───── Exercise data ─────

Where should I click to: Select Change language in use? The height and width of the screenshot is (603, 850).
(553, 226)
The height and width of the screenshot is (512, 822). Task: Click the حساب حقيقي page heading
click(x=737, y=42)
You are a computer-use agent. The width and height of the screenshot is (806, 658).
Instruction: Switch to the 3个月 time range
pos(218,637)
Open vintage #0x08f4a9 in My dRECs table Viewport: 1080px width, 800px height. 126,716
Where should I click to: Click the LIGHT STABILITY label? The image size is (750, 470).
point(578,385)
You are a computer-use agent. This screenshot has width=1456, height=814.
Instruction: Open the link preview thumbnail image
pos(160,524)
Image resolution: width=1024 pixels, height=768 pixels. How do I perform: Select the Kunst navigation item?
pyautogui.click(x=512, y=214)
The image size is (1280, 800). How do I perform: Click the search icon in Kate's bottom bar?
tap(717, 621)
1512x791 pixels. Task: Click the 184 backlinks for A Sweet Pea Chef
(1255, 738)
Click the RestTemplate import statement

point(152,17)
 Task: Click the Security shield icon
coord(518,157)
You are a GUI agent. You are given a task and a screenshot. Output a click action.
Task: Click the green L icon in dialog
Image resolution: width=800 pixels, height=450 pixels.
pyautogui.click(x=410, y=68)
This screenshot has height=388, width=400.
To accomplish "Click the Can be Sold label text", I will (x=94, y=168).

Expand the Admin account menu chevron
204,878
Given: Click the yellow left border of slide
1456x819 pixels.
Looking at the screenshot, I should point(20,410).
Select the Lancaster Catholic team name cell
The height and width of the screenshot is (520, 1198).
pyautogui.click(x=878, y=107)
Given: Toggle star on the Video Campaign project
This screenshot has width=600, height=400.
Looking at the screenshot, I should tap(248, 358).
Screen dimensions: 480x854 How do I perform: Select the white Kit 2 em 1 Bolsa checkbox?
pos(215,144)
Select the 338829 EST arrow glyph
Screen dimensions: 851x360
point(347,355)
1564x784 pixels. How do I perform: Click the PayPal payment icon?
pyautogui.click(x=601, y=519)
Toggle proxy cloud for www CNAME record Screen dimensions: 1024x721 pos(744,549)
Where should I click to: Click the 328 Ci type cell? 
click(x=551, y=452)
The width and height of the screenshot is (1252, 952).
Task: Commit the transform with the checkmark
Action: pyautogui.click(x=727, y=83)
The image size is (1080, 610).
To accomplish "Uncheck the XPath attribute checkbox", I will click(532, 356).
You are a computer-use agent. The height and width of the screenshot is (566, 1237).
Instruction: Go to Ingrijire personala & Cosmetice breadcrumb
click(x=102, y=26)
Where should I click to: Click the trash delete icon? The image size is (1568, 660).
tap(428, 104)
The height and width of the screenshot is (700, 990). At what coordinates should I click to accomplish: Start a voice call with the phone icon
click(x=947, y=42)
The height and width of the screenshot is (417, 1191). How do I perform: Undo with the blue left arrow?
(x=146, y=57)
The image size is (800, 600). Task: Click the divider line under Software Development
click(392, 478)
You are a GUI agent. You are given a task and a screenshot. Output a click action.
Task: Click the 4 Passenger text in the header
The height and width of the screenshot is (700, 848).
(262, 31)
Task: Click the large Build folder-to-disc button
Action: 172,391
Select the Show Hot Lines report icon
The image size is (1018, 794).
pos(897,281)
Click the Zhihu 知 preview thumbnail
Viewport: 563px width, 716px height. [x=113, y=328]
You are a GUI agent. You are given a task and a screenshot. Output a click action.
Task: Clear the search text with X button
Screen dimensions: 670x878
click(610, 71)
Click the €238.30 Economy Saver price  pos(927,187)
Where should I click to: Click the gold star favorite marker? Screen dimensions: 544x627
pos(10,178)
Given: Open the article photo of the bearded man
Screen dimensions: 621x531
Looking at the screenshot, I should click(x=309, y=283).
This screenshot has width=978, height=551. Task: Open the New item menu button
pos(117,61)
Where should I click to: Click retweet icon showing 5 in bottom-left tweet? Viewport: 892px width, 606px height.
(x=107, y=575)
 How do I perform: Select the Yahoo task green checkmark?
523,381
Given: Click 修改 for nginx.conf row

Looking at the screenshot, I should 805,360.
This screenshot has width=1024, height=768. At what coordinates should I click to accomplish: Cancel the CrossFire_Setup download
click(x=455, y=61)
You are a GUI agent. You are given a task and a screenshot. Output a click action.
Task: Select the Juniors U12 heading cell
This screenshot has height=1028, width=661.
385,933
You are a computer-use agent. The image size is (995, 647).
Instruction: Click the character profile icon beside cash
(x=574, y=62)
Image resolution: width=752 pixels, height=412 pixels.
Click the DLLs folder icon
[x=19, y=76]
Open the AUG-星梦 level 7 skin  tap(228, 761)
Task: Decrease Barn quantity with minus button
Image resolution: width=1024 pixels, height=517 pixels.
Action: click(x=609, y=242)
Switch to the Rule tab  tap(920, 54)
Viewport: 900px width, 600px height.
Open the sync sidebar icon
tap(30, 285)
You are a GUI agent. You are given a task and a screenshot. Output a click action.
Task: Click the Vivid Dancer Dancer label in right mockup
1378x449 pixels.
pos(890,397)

─────

▶ Aim of the task: Repeat the records above exactly, with nothing left out.

▶ Response box:
Where should I click to: Select Change language in use? The height and width of the screenshot is (603, 850).
(553, 226)
The height and width of the screenshot is (512, 822). Task: Click the حساب حقيقي page heading
click(x=737, y=42)
You are a computer-use agent. The width and height of the screenshot is (806, 658).
Instruction: Switch to the 3个月 time range
pos(218,637)
Open vintage #0x08f4a9 in My dRECs table Viewport: 1080px width, 800px height. 126,716
Where should I click to: Click the LIGHT STABILITY label? The image size is (750, 470).
point(578,385)
You are a computer-use agent. This screenshot has width=1456, height=814.
Instruction: Open the link preview thumbnail image
pos(160,524)
Image resolution: width=1024 pixels, height=768 pixels. How do I perform: Select the Kunst navigation item?
pyautogui.click(x=512, y=214)
The image size is (1280, 800). How do I perform: Click the search icon in Kate's bottom bar?
tap(717, 621)
1512x791 pixels. Task: Click the 184 backlinks for A Sweet Pea Chef
(1255, 738)
Click the RestTemplate import statement

point(152,17)
 Task: Click the Security shield icon
coord(518,157)
You are a GUI agent. You are given a task and a screenshot. Output a click action.
Task: Click the green L icon in dialog
Image resolution: width=800 pixels, height=450 pixels.
pyautogui.click(x=410, y=68)
This screenshot has height=388, width=400.
To accomplish "Click the Can be Sold label text", I will (x=94, y=168).

Expand the Admin account menu chevron
204,878
Given: Click the yellow left border of slide
1456x819 pixels.
Looking at the screenshot, I should point(20,410).
Select the Lancaster Catholic team name cell
The height and width of the screenshot is (520, 1198).
pyautogui.click(x=878, y=107)
Given: Toggle star on the Video Campaign project
This screenshot has width=600, height=400.
Looking at the screenshot, I should tap(248, 358).
Screen dimensions: 480x854 How do I perform: Select the white Kit 2 em 1 Bolsa checkbox?
pos(215,144)
Select the 338829 EST arrow glyph
Screen dimensions: 851x360
point(347,355)
1564x784 pixels. How do I perform: Click the PayPal payment icon?
pyautogui.click(x=601, y=519)
Toggle proxy cloud for www CNAME record Screen dimensions: 1024x721 pos(744,549)
Where should I click to: Click the 328 Ci type cell? 
click(x=551, y=452)
The width and height of the screenshot is (1252, 952).
Task: Commit the transform with the checkmark
Action: pyautogui.click(x=727, y=83)
The image size is (1080, 610).
To accomplish "Uncheck the XPath attribute checkbox", I will click(532, 356).
You are a computer-use agent. The height and width of the screenshot is (566, 1237).
Instruction: Go to Ingrijire personala & Cosmetice breadcrumb
click(x=102, y=26)
Where should I click to: Click the trash delete icon? The image size is (1568, 660).
tap(428, 104)
The height and width of the screenshot is (700, 990). At what coordinates should I click to accomplish: Start a voice call with the phone icon
click(x=947, y=42)
The height and width of the screenshot is (417, 1191). How do I perform: Undo with the blue left arrow?
(x=146, y=57)
The image size is (800, 600). Task: Click the divider line under Software Development
click(392, 478)
You are a GUI agent. You are given a task and a screenshot. Output a click action.
Task: Click the 4 Passenger text in the header
The height and width of the screenshot is (700, 848).
(262, 31)
Task: Click the large Build folder-to-disc button
Action: 172,391
Select the Show Hot Lines report icon
The image size is (1018, 794).
pos(897,281)
Click the Zhihu 知 preview thumbnail
Viewport: 563px width, 716px height. [x=113, y=328]
You are a GUI agent. You are given a task and a screenshot. Output a click action.
Task: Clear the search text with X button
Screen dimensions: 670x878
click(610, 71)
Click the €238.30 Economy Saver price  pos(927,187)
Where should I click to: Click the gold star favorite marker? Screen dimensions: 544x627
pos(10,178)
Given: Open the article photo of the bearded man
Screen dimensions: 621x531
Looking at the screenshot, I should click(x=309, y=283).
This screenshot has width=978, height=551. Task: Open the New item menu button
pos(117,61)
Where should I click to: Click retweet icon showing 5 in bottom-left tweet? Viewport: 892px width, 606px height.
(x=107, y=575)
 How do I perform: Select the Yahoo task green checkmark?
523,381
Given: Click 修改 for nginx.conf row

Looking at the screenshot, I should 805,360.
This screenshot has width=1024, height=768. At what coordinates should I click to accomplish: Cancel the CrossFire_Setup download
click(x=455, y=61)
You are a GUI agent. You are given a task and a screenshot. Output a click action.
Task: Select the Juniors U12 heading cell
This screenshot has height=1028, width=661.
385,933
You are a computer-use agent. The image size is (995, 647).
Instruction: Click the character profile icon beside cash
(x=574, y=62)
Image resolution: width=752 pixels, height=412 pixels.
Click the DLLs folder icon
[x=19, y=76]
Open the AUG-星梦 level 7 skin  tap(228, 761)
Task: Decrease Barn quantity with minus button
Image resolution: width=1024 pixels, height=517 pixels.
Action: click(x=609, y=242)
Switch to the Rule tab  tap(920, 54)
Viewport: 900px width, 600px height.
Open the sync sidebar icon
tap(30, 285)
You are a GUI agent. You are given a task and a screenshot. Output a click action.
Task: Click the Vivid Dancer Dancer label in right mockup
1378x449 pixels.
pos(890,397)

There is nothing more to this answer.